Peru is a big country. The longer you hang around the bigger it seems and the more places you'll realize are imperative to visit. The purpose of this page is to help get you oriented to the tip of the iceberg, our two main trekking destinations: Ancash where you'll find Huaraz, the Cordillera Blanca, and access to the Huayhuash (the Huayhuash straddles the departments of Ancash, Huanuco, and Lima) and Cusco, where you'll find Cusco (not surprisingly), the Vilcanota range, and Machu Picchu. Cusco and Ancash are a fair journey from one another. The trip requires two flights and/or bus rides whose length we'd rather not mention.
The Cordillera Blanca (The White Range) is located in the department of Ancash, which lies to the northeast of Lima. Treks in the Blanca are usually based out of the city of Huaraz (see below). The Cordillera Blanca is well known as the highest tropical mountain range in the world with 27 summits over 6000 m. The tallest mountain in Peru (Huascaran 6,768 m) is also located here. Other notable mountains are Alpamayo (5,947 m), which was voted the "most beautiful mountain in the world" by somebody at some point- from the north is admittedly about as symmetrical as a mountain can be, and Artesonraju (6,025 m), which is clearly the inspiration for the Paramount Pictures logo. Treks in the Cordillera Blanca are driest in June/July/August, but April/May and September/October can be good too.
The Vilcanota Range lies roughly north of Cusco and its biggest mountain, Ausangate (6,384 m), is the distant snow peak easily visible from high points near the city center on a clear day. The Vilcanota boasts a total of some seven summits that reach 6000 m. This is a beautiful region of open country known for its immense herds of llamas and alpacas and wild vicuñas grazing the high tundra. A total of four hundred and sixty nine glaciers have been counted in the Vilcanota. This extensive glaciation is surely due to the range's location adjacent to the Amazon basin. Treks in the Vilcanota can be done from May-October with June-July-August being driest. Treks here also have a greater average altitude than other ranges, so be prepared for cold below-freezing nights.
The Huayhuash is a like a little slice of the Himalayas tucked away in north-central Peru and a bit to the south of the Cordillera Blanca. Its great peaks, Yerupajá (at 6617 m the second highest mountain in Peru), Siula Grande (6344 m), Sarapo (6127 m), Jirishanca (6094 m), and Rasac (6017 m) are legendary in mountaineering circles. The region is remote and sparsely populated with varied terrain and impressive vistas of glaciers and turquoise lakes. The Huayhuash trek has had a lot of press in recent years and has gathered a reputation of being one of the world's greatest and legendary treks.

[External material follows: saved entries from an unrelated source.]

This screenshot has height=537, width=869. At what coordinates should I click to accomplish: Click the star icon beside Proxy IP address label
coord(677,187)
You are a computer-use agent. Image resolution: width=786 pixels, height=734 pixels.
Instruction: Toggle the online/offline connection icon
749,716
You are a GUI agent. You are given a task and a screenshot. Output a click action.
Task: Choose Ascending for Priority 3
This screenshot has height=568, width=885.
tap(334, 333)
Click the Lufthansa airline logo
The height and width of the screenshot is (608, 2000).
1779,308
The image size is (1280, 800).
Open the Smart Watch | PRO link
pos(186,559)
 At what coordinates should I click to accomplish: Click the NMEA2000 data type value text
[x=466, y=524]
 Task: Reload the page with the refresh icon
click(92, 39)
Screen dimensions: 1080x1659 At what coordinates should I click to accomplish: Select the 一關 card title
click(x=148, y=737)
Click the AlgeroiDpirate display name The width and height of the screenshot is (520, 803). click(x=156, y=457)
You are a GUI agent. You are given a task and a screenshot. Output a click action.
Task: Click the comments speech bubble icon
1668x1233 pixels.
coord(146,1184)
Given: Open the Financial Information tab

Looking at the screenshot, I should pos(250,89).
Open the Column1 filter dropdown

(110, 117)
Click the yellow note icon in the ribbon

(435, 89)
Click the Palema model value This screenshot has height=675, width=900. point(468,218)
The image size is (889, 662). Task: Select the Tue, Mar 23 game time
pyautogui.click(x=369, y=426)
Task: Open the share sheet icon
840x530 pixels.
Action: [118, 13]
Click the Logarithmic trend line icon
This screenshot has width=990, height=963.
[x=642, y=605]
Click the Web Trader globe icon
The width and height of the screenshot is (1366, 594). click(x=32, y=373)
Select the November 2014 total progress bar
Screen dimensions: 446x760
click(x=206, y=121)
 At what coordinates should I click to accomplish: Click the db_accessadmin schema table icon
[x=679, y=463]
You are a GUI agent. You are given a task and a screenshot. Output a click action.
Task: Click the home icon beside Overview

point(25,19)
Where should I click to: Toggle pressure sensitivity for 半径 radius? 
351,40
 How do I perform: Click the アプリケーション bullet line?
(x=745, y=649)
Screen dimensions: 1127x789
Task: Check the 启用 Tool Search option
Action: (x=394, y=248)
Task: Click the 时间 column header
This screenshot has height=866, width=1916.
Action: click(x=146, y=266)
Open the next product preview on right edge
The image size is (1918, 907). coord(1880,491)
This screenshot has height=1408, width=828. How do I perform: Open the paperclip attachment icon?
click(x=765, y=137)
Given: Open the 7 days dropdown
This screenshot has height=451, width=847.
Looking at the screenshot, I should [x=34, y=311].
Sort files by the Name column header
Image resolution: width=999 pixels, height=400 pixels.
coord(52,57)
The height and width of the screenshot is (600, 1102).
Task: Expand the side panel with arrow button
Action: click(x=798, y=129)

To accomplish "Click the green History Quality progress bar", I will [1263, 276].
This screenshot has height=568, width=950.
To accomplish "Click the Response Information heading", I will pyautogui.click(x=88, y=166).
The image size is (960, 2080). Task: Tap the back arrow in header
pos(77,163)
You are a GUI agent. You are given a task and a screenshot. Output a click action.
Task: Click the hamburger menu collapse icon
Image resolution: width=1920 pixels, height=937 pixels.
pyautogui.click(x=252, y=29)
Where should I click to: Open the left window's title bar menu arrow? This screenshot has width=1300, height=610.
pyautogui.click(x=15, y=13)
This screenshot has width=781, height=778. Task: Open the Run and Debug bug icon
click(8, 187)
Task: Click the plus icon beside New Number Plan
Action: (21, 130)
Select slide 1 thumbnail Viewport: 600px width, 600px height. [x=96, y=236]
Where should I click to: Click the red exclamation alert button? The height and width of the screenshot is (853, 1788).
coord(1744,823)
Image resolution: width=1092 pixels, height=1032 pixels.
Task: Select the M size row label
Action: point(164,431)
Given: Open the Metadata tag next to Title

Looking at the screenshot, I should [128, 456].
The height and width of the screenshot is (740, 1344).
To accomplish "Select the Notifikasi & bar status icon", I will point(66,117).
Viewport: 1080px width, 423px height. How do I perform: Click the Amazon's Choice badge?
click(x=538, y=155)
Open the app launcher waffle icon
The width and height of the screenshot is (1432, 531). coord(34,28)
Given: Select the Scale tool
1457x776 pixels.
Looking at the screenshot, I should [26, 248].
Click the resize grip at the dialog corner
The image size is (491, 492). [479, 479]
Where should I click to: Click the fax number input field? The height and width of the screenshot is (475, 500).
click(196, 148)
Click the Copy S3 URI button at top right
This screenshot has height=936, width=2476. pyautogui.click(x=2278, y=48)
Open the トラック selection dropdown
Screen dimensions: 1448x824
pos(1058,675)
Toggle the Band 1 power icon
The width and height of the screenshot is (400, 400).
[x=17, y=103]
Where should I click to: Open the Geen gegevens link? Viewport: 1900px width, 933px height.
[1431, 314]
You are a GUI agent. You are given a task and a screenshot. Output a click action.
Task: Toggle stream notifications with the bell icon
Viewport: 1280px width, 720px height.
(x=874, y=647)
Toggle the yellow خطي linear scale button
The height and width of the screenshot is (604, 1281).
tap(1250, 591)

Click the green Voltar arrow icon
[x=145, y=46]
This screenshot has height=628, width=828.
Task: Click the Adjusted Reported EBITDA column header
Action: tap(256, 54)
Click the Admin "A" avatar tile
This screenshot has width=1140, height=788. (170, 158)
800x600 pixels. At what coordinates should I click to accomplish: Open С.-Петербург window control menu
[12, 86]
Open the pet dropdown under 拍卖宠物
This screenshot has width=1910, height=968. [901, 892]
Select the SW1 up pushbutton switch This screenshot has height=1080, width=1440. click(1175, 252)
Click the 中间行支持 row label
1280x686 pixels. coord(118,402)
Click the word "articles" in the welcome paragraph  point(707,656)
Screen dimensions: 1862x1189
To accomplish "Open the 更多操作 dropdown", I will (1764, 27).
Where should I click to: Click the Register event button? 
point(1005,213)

Huaraz is a city of more than 120,000 people located in a spectacular valley near the head of the Callejon de Huaylas. It is a modern Andean city with many restaurants, hotels, and just about anything you might have forgotten to bring with you may be found here. We use Huaraz as as our base for trips into both the Cordillera Blanca and the Huayhuash. The city itself while not particularly attractive is reasonably safe and does boast a museum with the greatest collection of pre-Spanish statues in South America. Huaraz is about an eight-hour bus ride from Lima. LC Peru also has regular flights to Huaraz. Traveling between Huaraz and Cusco is best done via Lima. There are no direct Huaraz-Cusco fights.
Cusco needs no introduction. It is at heart a typical Andean city, but constructed around what remains of the amazing royal city of the Incas. Its great food, hotels, and nightlife are well known, and it makes a great base for the treks into the surrounding regions. Roads in the department of Cusco tend to be good, so getting around is no problem. Most people fly into Cusco from Lima and there are many flights every day.
Almost everyone who visits Peru makes the pilgrimage to Machu Picchu and despite the annoyances of the crass commercialism and unavoidable crowds it really does have no equal. Its famously remote location is indeed a fair distance from Cusco. Access is limited to the train or on foot and it can be done in a day from Cusco, but that's not ideal. Some are surprised to discover that Machu Picchu is not located in the high mountains, but far below Cusco in the montane rainforest. This is still quite precipitous terrain, but jungle with gaudy tropical birds and various other exotic fauna.